To make sure I had roughly the same amount of data as I had before, I checked the captions for the first 445 words, which was about two minutes worth of video (you can check my work here). There was an overall error rate of approximately 8%, if you count skipped words as errors.  Which, considering that recognizing words in fast/connected speech is generally more error-prone, is pretty good. It’s definitely better than in the videos I analyzed for my last post. It’s also a fairly small difference from my careful speech: definitely less than the 13% difference I found for gender.

So it looks like neither the speed of speech nor the pitch are strongly affecting recognition rate (at least for videos captioned recently). There are a couple other things that I think may be going on here that I’m going to keep poking at:

  • ASR has got better over time. It’s totally possible that more women just did the accent tag challenge earlier, and thus had higher error rates because the speech recognition system was older and less good. I’m going to go back and tag my dataset for date, though, and see if that shakes out some of the gender differences.

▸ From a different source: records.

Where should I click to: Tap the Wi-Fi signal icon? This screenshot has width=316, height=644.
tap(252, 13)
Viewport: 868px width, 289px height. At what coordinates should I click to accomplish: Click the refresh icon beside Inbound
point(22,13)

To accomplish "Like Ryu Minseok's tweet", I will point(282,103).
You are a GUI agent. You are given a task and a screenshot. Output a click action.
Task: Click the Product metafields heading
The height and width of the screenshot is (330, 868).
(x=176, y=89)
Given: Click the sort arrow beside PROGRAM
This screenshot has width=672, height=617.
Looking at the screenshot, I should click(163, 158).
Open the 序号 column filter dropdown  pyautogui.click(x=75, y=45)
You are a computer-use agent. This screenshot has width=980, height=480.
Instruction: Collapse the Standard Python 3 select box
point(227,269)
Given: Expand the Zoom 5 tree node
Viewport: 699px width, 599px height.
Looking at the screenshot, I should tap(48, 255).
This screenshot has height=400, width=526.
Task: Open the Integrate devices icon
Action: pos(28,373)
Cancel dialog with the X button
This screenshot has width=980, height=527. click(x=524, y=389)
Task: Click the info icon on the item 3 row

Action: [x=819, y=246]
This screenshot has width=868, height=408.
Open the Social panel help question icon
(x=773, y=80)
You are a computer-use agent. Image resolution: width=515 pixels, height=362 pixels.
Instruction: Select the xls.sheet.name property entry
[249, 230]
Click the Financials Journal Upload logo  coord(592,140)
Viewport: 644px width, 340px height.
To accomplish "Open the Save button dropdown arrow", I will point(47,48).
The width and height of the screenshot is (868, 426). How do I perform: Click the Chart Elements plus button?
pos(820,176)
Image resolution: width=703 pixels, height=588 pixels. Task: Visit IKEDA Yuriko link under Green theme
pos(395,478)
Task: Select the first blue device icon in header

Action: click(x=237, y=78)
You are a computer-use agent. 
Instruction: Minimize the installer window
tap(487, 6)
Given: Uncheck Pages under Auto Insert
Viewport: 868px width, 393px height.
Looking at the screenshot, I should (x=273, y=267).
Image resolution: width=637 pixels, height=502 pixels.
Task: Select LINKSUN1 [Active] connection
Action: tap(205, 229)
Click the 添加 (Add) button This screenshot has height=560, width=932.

  • Being louder may be important, especially in less clear recordings. I used a head-mounted microphone in a quiet room to make my recordings, and I’m assuming that Bunny uses professional recording equipment. If you’re recording outside or with a device microphone, though, there going to be a lot more noise. If your voice is louder, and men’s voices tend to be, it should be easier to understand in noise. My intuition is that, since there are gender differences in how loud people talk, some of the error may be due to intensity differences in noisy recordings. Although an earlier study found no difference in speech recognition rates for men and women in airplane cockpits, which are very noisy, so who knows? Testing that out will have to wait for another day, though.